La reine Dagmar se lève de la bière, les yeux tout rouges de sang : « Miséricorde, mon noble seigneur ! pourquoi me donner cette peine !

« Je n’ai rien fait de mal que de lacer mes petites manches de soie le dimanche.

« Si je ne les avais lacées, en prenant plaisir à me parer le dimanche, je ne brûlerais pas dans le purgatoire, et n’aurais pas tant de douleurs.

« La première prière que je vous adresse, vous me l’accorderez volontiers : Oh ! rappelez tous les proscrits, et brisez les fers des prisonniers !

« La seconde prière que je vous adresse ne sera qu’à votre avantage : n’épousez pas Berengaria[5], car c’est un fruit bien amer.

[5] Bérengère de Portugal, fille du roi Sanchez. Elle a laissé un mauvais souvenir dans les chroniques du Danemark. Ses trois fils régnèrent successivement après Valdemar II, et le fils de Dagmar ne porta jamais la couronne.

« La troisième prière que je vous adresse, c’est mon suprême désir : que notre très-cher fils soit élu roi de Danemark !

« Oh ! faites-le roi de Danemark, quand vous quitterez la vie. Berengaria vous donnera un second fils, qui cherchera à le détruire.

« Épousez plutôt la petite Kirstine, elle est une noble jeune fille ; mais si cela ne se pouvait, n’oubliez pas ma dernière prière.

— Je vous accorde volontiers cette demande. Votre fils portera la couronne, mais jamais je n’épouserai Kirstine, ni autre dame.

— Jamais vous n’épouserez Kirstine ni aucune autre dame, mais vous irez en Portugal chercher la perfide femme.

« Mon noble seigneur, oh ! dites-moi si vous souhaitez me parler encore, car les petits anges m’attendent là-haut dans les cieux.

« Il est temps que je vous quitte, je ne puis rester davantage ici : les cloches du paradis m’appellent, il me tarde de rejoindre les âmes. »

La reine Dagmar dort à Ringsted.

Un peu avant dix heures, l’on nous montre, sur la gauche, les flèches de l’église de Roëskilde, qui est le Saint-Denis du Danemark. Nous y reviendrons plus tard. Les stations suivantes, jusqu’à Copenhague, n’ont plus aucune importance, et il est inutile de les nommer.

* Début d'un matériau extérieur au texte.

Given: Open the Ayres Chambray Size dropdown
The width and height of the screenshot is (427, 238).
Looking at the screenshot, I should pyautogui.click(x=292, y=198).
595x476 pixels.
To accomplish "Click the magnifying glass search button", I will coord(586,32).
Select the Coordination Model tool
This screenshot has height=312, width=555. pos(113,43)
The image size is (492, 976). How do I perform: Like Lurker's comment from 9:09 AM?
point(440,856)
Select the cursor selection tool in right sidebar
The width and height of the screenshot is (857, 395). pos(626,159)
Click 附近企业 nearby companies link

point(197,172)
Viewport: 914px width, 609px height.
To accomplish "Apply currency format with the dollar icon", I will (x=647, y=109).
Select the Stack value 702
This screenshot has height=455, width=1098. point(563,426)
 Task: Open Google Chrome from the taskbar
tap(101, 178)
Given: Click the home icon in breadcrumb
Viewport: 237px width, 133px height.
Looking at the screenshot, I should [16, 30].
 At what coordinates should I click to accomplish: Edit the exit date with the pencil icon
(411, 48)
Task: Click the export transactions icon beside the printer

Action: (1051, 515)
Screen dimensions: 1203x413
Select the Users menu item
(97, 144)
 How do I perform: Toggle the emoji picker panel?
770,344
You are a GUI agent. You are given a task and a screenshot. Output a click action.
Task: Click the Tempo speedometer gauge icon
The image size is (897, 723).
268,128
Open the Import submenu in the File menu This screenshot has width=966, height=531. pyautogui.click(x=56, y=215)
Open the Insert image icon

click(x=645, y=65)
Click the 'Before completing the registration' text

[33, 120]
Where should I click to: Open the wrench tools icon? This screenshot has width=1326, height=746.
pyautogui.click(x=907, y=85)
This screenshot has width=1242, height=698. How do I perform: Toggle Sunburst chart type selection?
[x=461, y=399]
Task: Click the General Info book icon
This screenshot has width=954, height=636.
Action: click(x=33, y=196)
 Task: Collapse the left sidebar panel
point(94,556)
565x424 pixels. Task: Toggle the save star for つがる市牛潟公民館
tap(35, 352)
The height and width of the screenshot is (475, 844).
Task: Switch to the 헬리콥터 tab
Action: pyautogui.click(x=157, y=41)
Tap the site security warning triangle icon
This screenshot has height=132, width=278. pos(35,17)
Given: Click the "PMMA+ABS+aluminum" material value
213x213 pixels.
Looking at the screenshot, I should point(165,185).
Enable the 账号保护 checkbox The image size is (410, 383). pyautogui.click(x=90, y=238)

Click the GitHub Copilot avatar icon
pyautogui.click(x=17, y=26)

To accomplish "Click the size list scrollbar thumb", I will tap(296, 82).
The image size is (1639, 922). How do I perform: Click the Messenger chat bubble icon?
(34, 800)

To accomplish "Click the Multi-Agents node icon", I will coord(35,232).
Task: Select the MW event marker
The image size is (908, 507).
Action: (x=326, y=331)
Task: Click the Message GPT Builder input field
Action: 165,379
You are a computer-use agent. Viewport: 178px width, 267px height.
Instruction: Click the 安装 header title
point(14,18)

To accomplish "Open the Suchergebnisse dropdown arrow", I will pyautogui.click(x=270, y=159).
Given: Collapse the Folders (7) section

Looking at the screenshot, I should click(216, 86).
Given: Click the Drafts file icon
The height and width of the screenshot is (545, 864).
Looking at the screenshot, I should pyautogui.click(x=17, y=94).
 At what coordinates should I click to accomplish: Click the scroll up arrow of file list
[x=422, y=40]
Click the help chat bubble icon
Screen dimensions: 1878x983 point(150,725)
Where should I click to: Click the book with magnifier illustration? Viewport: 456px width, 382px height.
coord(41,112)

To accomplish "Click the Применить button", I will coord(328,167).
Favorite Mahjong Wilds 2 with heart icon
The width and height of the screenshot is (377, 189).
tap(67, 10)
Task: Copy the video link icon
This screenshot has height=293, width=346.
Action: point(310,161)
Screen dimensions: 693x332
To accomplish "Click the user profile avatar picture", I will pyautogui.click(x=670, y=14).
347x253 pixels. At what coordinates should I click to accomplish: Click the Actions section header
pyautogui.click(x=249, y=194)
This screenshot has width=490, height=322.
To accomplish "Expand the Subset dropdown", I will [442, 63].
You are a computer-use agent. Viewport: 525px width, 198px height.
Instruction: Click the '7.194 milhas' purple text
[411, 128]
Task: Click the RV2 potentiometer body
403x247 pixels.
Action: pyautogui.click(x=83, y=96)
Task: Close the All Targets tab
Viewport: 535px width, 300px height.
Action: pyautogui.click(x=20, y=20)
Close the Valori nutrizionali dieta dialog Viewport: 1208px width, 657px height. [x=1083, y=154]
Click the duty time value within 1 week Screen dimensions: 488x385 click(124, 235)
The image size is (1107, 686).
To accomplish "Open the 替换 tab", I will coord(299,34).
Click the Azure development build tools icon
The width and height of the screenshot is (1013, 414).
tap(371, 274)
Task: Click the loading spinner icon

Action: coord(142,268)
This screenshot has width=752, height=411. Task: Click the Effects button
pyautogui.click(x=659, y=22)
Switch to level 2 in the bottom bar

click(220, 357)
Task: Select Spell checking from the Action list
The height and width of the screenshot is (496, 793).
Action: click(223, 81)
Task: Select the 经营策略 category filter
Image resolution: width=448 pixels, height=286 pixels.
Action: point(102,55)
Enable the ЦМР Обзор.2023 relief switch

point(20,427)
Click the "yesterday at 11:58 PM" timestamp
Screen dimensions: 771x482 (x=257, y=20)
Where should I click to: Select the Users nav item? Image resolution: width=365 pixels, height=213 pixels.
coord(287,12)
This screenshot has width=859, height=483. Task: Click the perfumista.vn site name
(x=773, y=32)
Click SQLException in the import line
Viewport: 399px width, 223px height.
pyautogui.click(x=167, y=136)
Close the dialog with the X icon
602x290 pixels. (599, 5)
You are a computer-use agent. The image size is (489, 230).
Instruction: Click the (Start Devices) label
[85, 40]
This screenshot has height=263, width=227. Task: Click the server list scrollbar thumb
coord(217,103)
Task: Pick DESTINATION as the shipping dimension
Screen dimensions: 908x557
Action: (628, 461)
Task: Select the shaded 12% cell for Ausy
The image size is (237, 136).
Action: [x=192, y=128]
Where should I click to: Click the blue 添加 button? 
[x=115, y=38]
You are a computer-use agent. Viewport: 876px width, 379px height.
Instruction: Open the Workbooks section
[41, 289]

La voie traverse une succession de plaines, semées de bois de sapins, de hêtres et de petits chênes, où se dessinent à peine çà et là quelques douces et faibles ondulations de terrain. Tout y respire l’aisance : les fermes qu’on aperçoit de loin et les paysans qui nous regardent passer ont cet air de propreté et de bonne tenue auquel on ne peut se méprendre. Le sol est bien cultivé, les forêts sont en pleine exploitation. Partout une verdure douce et tendre, qui caresse le regard. C’est un beau pays, mais jusqu’à présent sans accent local et sans grand caractère. Le voyageur qui viendrait en Danemark dans l’espoir d’y retrouver les types de la vieille Chersonèse cimbrique, ou les aspects sauvages et grandioses qu’il semble naturel de demander à la patrie d’Hamlet, éprouverait un désappointement profond. Mais le Danemark a du moins pour lui trois choses qu’on ne peut lui ravir : il a ses bois immenses, ses lacs gracieux et la mer qui le baigne de toutes parts.